## Action item
Nothing should be left out. Transcribe the entries exactly as written.

## Data supplied

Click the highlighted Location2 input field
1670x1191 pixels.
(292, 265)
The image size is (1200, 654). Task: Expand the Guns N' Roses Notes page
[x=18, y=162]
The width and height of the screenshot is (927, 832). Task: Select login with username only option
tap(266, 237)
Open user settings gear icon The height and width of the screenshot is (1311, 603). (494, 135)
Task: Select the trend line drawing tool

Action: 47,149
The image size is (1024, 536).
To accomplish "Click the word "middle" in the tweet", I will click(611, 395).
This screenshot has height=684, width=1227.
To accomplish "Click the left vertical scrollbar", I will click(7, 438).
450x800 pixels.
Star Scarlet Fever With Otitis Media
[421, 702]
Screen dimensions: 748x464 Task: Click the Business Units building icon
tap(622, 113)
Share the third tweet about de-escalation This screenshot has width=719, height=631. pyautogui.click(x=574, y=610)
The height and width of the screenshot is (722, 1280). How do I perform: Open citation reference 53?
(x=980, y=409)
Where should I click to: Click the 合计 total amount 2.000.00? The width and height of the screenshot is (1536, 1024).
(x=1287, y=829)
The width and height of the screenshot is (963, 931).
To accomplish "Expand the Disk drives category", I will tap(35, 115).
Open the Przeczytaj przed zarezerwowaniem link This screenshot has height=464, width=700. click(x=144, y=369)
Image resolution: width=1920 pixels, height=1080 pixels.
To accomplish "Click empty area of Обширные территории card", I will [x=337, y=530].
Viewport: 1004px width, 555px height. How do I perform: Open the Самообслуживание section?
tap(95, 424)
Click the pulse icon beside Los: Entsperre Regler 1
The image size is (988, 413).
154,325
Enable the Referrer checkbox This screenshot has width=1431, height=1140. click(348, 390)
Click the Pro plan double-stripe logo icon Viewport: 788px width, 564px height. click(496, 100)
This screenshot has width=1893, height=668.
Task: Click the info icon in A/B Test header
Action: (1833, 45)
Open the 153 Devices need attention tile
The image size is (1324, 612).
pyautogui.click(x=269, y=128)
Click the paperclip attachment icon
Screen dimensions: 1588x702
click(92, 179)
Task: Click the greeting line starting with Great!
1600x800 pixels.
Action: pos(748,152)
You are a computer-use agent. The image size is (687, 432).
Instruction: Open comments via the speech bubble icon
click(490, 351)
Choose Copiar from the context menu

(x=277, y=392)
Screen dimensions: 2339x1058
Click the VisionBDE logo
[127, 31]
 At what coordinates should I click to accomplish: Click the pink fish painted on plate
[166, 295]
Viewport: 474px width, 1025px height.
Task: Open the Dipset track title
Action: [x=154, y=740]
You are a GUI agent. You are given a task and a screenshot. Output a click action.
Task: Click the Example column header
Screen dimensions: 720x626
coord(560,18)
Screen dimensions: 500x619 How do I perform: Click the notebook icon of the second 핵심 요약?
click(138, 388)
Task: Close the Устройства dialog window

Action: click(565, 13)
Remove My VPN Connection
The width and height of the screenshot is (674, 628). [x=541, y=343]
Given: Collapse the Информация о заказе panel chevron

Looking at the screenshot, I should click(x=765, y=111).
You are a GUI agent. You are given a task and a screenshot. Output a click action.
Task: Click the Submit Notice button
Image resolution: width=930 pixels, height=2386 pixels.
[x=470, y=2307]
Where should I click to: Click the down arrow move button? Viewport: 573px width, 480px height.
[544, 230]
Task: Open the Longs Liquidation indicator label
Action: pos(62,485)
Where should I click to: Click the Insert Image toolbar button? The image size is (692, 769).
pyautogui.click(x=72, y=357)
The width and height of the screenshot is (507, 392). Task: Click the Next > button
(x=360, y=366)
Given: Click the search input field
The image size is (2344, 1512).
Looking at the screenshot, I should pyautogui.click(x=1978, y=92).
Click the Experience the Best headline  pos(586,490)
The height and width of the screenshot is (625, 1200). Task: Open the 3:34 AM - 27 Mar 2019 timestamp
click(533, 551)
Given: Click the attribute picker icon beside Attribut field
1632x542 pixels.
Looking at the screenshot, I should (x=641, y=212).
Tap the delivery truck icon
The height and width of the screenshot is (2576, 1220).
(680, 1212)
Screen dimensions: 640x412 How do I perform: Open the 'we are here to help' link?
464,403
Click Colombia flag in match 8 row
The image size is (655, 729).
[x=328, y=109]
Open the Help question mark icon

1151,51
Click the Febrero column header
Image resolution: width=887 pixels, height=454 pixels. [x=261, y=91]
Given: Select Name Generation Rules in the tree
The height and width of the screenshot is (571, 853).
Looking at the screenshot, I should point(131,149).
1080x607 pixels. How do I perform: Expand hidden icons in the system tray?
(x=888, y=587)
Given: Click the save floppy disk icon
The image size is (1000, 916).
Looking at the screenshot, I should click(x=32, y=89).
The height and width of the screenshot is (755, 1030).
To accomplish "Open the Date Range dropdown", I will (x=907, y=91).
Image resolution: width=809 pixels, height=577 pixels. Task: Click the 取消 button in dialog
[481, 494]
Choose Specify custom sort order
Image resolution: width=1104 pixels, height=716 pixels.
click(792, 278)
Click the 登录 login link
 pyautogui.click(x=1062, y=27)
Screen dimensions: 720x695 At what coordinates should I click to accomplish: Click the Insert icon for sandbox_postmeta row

## Completed task
Click the highlighted Location2 input field
1670x1191 pixels.
(292, 265)
The image size is (1200, 654). Task: Expand the Guns N' Roses Notes page
[x=18, y=162]
The width and height of the screenshot is (927, 832). Task: Select login with username only option
tap(266, 237)
Open user settings gear icon The height and width of the screenshot is (1311, 603). (494, 135)
Task: Select the trend line drawing tool

Action: 47,149
The image size is (1024, 536).
To accomplish "Click the word "middle" in the tweet", I will click(611, 395).
This screenshot has height=684, width=1227.
To accomplish "Click the left vertical scrollbar", I will click(7, 438).
450x800 pixels.
Star Scarlet Fever With Otitis Media
[421, 702]
Screen dimensions: 748x464 Task: Click the Business Units building icon
tap(622, 113)
Share the third tweet about de-escalation This screenshot has width=719, height=631. pyautogui.click(x=574, y=610)
The height and width of the screenshot is (722, 1280). How do I perform: Open citation reference 53?
(x=980, y=409)
Where should I click to: Click the 合计 total amount 2.000.00? The width and height of the screenshot is (1536, 1024).
(x=1287, y=829)
The width and height of the screenshot is (963, 931).
To accomplish "Expand the Disk drives category", I will tap(35, 115).
Open the Przeczytaj przed zarezerwowaniem link This screenshot has height=464, width=700. click(x=144, y=369)
Image resolution: width=1920 pixels, height=1080 pixels.
To accomplish "Click empty area of Обширные территории card", I will [x=337, y=530].
Viewport: 1004px width, 555px height. How do I perform: Open the Самообслуживание section?
tap(95, 424)
Click the pulse icon beside Los: Entsperre Regler 1
The image size is (988, 413).
154,325
Enable the Referrer checkbox This screenshot has width=1431, height=1140. click(348, 390)
Click the Pro plan double-stripe logo icon Viewport: 788px width, 564px height. click(496, 100)
This screenshot has width=1893, height=668.
Task: Click the info icon in A/B Test header
Action: (1833, 45)
Open the 153 Devices need attention tile
The image size is (1324, 612).
pyautogui.click(x=269, y=128)
Click the paperclip attachment icon
Screen dimensions: 1588x702
click(92, 179)
Task: Click the greeting line starting with Great!
1600x800 pixels.
Action: pos(748,152)
You are a computer-use agent. The image size is (687, 432).
Instruction: Open comments via the speech bubble icon
click(490, 351)
Choose Copiar from the context menu

(x=277, y=392)
Screen dimensions: 2339x1058
Click the VisionBDE logo
[127, 31]
 At what coordinates should I click to accomplish: Click the pink fish painted on plate
[166, 295]
Viewport: 474px width, 1025px height.
Task: Open the Dipset track title
Action: [x=154, y=740]
You are a GUI agent. You are given a task and a screenshot. Output a click action.
Task: Click the Example column header
Screen dimensions: 720x626
coord(560,18)
Screen dimensions: 500x619 How do I perform: Click the notebook icon of the second 핵심 요약?
click(138, 388)
Task: Close the Устройства dialog window

Action: click(565, 13)
Remove My VPN Connection
The width and height of the screenshot is (674, 628). [x=541, y=343]
Given: Collapse the Информация о заказе panel chevron

Looking at the screenshot, I should click(x=765, y=111).
You are a GUI agent. You are given a task and a screenshot. Output a click action.
Task: Click the Submit Notice button
Image resolution: width=930 pixels, height=2386 pixels.
[x=470, y=2307]
Where should I click to: Click the down arrow move button? Viewport: 573px width, 480px height.
[544, 230]
Task: Open the Longs Liquidation indicator label
Action: pos(62,485)
Where should I click to: Click the Insert Image toolbar button? The image size is (692, 769).
pyautogui.click(x=72, y=357)
The width and height of the screenshot is (507, 392). Task: Click the Next > button
(x=360, y=366)
Given: Click the search input field
The image size is (2344, 1512).
Looking at the screenshot, I should pyautogui.click(x=1978, y=92).
Click the Experience the Best headline  pos(586,490)
The height and width of the screenshot is (625, 1200). Task: Open the 3:34 AM - 27 Mar 2019 timestamp
click(533, 551)
Given: Click the attribute picker icon beside Attribut field
1632x542 pixels.
Looking at the screenshot, I should (x=641, y=212).
Tap the delivery truck icon
The height and width of the screenshot is (2576, 1220).
(680, 1212)
Screen dimensions: 640x412 How do I perform: Open the 'we are here to help' link?
464,403
Click Colombia flag in match 8 row
The image size is (655, 729).
[x=328, y=109]
Open the Help question mark icon

1151,51
Click the Febrero column header
Image resolution: width=887 pixels, height=454 pixels. [x=261, y=91]
Given: Select Name Generation Rules in the tree
The height and width of the screenshot is (571, 853).
Looking at the screenshot, I should point(131,149).
1080x607 pixels. How do I perform: Expand hidden icons in the system tray?
(x=888, y=587)
Given: Click the save floppy disk icon
The image size is (1000, 916).
Looking at the screenshot, I should click(x=32, y=89).
The height and width of the screenshot is (755, 1030).
To accomplish "Open the Date Range dropdown", I will (x=907, y=91).
Image resolution: width=809 pixels, height=577 pixels. Task: Click the 取消 button in dialog
[481, 494]
Choose Specify custom sort order
Image resolution: width=1104 pixels, height=716 pixels.
click(792, 278)
Click the 登录 login link
 pyautogui.click(x=1062, y=27)
Screen dimensions: 720x695 At what coordinates should I click to accomplish: Click the Insert icon for sandbox_postmeta row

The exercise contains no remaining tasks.